O Brasil chega às eleições de 2026 em um ambiente marcado por polarização política, escândalos e questionamentos sobre as instituições. Como o senhor avalia a importância deste momento para a democracia brasileira?
As eleições de 2026 serão um teste importante para a democracia brasileira. Depois de anos de polarização e num contexto de perda de confiança nas instituições, o desafio será reafirmar a eleição como o mecanismo legítimo para resolução de conflitos e definição de quem ocupa o poder.
Em um cenário de forte polarização, até que ponto o ambiente político pode influenciar a percepção do eleitor sobre temas como economia, segurança e funcionamento das instituições?

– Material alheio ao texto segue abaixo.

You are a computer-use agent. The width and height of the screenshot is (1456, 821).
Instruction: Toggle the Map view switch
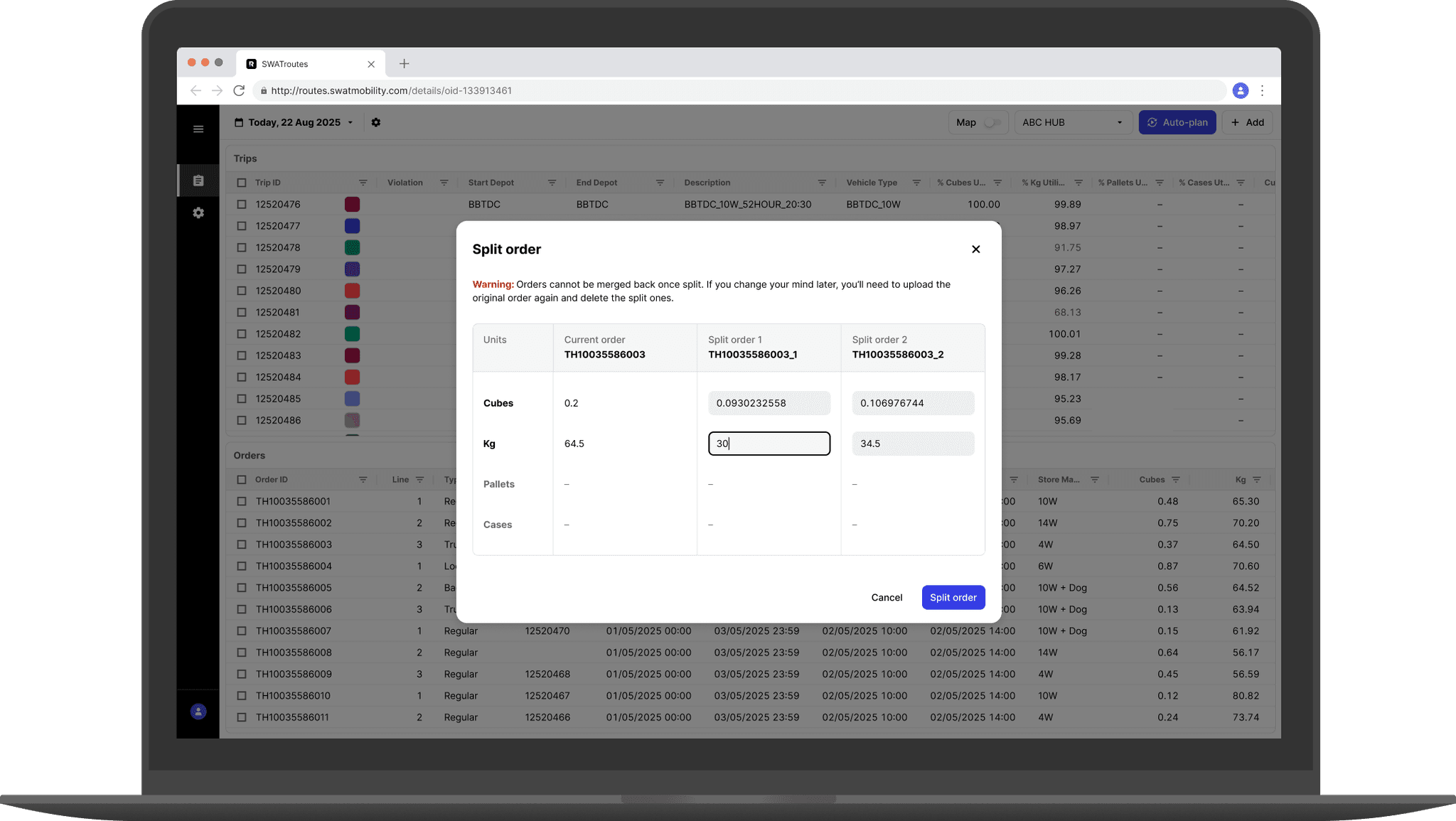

A polarização funciona como uma lente: o eleitor não reage apenas aos fatos, mas à interpretação que faz deles. A mesma situação econômica ou de segurança pode ser percebida de maneira distinta, conforme a identidade política, as emoções e a confiança nas instituições.

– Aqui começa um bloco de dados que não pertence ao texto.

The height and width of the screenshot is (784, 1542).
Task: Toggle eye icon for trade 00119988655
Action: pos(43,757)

As eleições de 2026 devem ocorrer em um contexto de grande disputa política e intensa circulação de informações. Quais são os principais desafios para o eleitor na formação de sua decisão de voto?

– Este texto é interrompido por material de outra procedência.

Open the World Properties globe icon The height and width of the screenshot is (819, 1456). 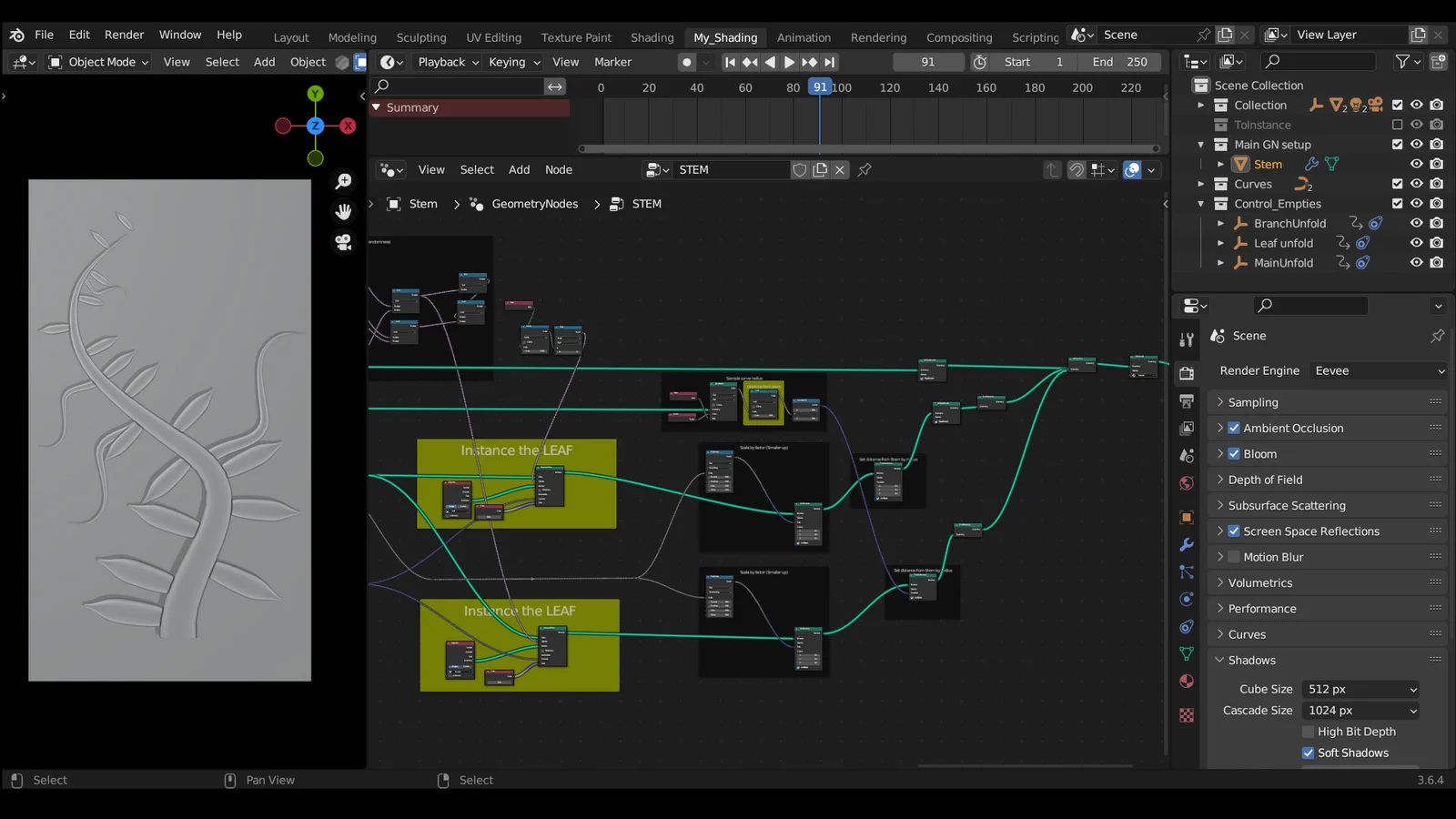pos(1186,482)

O principal desafio será separar informação de propaganda e desinformação. Em um ambiente saturado de mensagens, o eleitor precisa avaliar a credibilidade das fontes, comparar propostas e julgar resultados concretos, ações e omissões.
Diante de um cenário ainda em transformação, quais elementos o senhor considera fundamentais para compreender o comportamento do eleitor e os rumos da disputa presidencial de 2026?
Será fundamental acompanhar a avaliação do governo, a percepção sobretudo da economia, da saúde e da segurança, a rejeição aos candidatos e as expectativas em relação ao futuro. O voto combina avaliação racional, identidade política e emoções — sobretudo esperança, medo e confiança.